Selection
· · · ·
One time constant (τ) is the time for an RC or RL circuit to reach 63.2% of its final value during charging (or decay to 36.8% during discharging). For RC circuits: τ = R × C. For RL circuits: τ = L / R. Example: 10kΩ × 100µF = 1 second.
How many time constants for full charge?
1τ = 63.2%, 2τ = 86.5%, 3τ = 95.0%, 4τ = 98.2%, 5τ = 99.3%. The circuit is generally considered 'fully settled' after 5 time constants. Technically, an exponential curve never reaches 100%, but 5τ is close enough for all practical purposes.
What is the RC time constant formula?
τ = R × C, where τ is in seconds, R in ohms, and C in farads. Example: R = 1MΩ, C = 1µF gives τ = 1 second. R = 10kΩ, C = 100nF gives τ = 1 millisecond. The time constant is independent of voltage — it only depends on component values.
What is the RL time constant formula?
· · · ·
Provided records

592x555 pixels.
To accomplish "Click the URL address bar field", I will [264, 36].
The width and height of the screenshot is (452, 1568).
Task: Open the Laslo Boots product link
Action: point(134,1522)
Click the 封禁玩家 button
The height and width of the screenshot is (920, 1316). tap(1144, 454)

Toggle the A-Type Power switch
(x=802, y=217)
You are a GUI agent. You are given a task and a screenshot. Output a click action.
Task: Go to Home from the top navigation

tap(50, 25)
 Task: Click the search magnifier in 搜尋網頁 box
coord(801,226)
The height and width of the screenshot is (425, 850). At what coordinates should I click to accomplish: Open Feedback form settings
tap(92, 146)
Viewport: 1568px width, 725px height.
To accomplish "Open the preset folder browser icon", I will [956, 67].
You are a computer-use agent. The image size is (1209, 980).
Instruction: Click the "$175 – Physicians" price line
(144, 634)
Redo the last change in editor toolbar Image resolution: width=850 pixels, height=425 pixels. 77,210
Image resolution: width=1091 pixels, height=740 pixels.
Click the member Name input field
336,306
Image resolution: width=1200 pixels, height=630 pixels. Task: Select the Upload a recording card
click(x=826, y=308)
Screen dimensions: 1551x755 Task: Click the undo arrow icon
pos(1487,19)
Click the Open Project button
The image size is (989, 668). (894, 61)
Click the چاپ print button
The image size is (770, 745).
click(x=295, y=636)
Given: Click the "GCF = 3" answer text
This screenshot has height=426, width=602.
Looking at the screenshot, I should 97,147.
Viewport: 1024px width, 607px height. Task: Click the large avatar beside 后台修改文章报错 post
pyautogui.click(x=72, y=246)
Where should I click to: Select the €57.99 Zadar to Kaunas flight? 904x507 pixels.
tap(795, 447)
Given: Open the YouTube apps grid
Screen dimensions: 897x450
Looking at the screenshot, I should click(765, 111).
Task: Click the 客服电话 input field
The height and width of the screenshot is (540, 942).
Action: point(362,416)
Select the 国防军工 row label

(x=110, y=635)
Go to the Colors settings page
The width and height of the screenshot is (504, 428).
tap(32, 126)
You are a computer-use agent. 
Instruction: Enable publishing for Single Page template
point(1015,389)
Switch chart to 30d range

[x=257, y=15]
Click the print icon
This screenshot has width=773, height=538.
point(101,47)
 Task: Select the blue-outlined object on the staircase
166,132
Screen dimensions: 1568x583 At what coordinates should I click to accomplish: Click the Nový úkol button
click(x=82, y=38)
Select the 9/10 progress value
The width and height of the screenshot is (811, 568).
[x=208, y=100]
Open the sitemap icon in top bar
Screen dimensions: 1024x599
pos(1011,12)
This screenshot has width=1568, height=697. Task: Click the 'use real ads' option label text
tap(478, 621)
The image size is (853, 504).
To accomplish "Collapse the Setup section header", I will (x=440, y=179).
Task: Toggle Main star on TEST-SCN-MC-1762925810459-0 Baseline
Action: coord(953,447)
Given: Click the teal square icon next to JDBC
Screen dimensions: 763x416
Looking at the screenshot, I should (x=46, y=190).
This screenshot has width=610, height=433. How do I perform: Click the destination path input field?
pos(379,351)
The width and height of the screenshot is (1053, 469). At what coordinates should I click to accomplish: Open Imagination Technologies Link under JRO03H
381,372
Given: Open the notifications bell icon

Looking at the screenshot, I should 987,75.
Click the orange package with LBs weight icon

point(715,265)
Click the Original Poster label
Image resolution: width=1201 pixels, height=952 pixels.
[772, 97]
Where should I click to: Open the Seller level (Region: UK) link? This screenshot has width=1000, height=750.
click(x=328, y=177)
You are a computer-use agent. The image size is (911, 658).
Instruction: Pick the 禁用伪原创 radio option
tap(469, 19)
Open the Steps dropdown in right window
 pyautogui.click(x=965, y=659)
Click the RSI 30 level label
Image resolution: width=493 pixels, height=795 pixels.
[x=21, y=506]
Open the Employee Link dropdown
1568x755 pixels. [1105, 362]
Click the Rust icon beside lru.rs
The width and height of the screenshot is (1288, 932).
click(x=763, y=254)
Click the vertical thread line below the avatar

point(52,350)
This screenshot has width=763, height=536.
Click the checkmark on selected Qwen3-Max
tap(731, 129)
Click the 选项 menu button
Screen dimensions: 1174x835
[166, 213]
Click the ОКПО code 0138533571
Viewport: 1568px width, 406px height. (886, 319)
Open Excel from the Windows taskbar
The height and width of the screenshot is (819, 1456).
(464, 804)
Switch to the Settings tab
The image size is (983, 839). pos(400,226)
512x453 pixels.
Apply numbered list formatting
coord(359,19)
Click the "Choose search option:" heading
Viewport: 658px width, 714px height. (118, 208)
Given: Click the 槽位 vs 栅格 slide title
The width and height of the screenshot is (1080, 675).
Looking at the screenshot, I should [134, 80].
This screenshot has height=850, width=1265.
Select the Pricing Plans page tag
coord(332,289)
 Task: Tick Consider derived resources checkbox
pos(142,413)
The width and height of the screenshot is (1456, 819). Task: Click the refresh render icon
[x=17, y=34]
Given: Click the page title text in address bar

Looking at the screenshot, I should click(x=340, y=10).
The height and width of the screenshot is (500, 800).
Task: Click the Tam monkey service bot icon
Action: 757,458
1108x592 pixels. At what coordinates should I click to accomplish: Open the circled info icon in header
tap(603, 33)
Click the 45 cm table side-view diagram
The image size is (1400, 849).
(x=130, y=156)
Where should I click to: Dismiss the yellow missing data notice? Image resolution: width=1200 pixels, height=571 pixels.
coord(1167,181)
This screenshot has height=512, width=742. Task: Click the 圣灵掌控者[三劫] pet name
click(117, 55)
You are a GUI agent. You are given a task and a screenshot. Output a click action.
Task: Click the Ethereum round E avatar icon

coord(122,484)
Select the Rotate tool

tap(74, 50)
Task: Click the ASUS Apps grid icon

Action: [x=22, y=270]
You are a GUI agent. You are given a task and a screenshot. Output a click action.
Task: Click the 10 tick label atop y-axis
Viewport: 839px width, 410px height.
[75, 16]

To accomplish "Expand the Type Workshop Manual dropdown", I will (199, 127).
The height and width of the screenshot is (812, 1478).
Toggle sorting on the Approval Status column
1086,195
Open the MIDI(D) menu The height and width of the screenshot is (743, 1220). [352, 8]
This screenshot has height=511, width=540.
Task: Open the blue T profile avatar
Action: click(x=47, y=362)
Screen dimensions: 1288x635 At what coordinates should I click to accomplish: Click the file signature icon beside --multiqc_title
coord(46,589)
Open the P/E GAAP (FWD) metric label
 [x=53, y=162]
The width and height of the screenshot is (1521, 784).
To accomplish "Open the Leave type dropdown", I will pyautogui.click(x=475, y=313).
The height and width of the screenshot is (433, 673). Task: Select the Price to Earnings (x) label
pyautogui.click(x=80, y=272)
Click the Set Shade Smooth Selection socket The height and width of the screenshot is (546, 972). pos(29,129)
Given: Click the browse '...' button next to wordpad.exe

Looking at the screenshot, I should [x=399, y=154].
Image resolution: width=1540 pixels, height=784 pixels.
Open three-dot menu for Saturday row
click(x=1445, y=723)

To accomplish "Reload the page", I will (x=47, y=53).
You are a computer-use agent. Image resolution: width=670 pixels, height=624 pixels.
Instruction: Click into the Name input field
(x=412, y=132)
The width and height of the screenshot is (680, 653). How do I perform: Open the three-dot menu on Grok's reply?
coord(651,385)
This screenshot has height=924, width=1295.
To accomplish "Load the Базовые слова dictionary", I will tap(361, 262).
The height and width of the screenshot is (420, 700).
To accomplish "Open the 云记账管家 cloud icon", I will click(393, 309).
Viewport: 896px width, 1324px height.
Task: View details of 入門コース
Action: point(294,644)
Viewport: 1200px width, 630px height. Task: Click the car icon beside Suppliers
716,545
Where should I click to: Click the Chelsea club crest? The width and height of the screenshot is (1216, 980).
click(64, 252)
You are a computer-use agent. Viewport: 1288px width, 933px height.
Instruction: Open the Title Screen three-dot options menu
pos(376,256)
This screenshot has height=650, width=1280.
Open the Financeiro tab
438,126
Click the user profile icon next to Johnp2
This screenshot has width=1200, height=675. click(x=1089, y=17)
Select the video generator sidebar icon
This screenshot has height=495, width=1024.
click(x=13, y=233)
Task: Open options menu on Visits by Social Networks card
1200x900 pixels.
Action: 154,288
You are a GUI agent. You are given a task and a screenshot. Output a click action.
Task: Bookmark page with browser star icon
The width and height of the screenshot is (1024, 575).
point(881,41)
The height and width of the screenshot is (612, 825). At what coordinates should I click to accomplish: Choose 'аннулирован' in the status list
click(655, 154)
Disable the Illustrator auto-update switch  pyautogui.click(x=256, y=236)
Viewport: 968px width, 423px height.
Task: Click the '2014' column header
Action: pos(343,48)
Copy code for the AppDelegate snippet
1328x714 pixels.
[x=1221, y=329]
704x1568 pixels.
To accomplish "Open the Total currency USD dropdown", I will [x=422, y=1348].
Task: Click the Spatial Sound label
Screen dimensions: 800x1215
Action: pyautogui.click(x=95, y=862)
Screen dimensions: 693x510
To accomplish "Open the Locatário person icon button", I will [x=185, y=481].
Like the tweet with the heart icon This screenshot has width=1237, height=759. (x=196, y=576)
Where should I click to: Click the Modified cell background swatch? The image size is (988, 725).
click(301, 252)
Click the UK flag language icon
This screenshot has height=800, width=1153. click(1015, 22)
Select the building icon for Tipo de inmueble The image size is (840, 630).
· · · ·
Tasks for this exercise
[A] From the time constant text above, return the part that opens with the words containing "How many time" and closes with "RL time constant formula?".
[B] According to the time constant text, after how many time constants is a circuit generally considered fully settled?

Responses for each task
[A]
How many time constants for full charge?
1τ = 63.2%, 2τ = 86.5%, 3τ = 95.0%, 4τ = 98.2%, 5τ = 99.3%. The circuit is generally considered 'fully settled' after 5 time constants. Technically, an exponential curve never reaches 100%, but 5τ is close enough for all practical purposes.
What is the RC time constant formula?
τ = R × C, where τ is in seconds, R in ohms, and C in farads. Example: R = 1MΩ, C = 1µF gives τ = 1 second. R = 10kΩ, C = 100nF gives τ = 1 millisecond. The time constant is independent of voltage — it only depends on component values.
What is the RL time constant formula?

[B] 5 time constants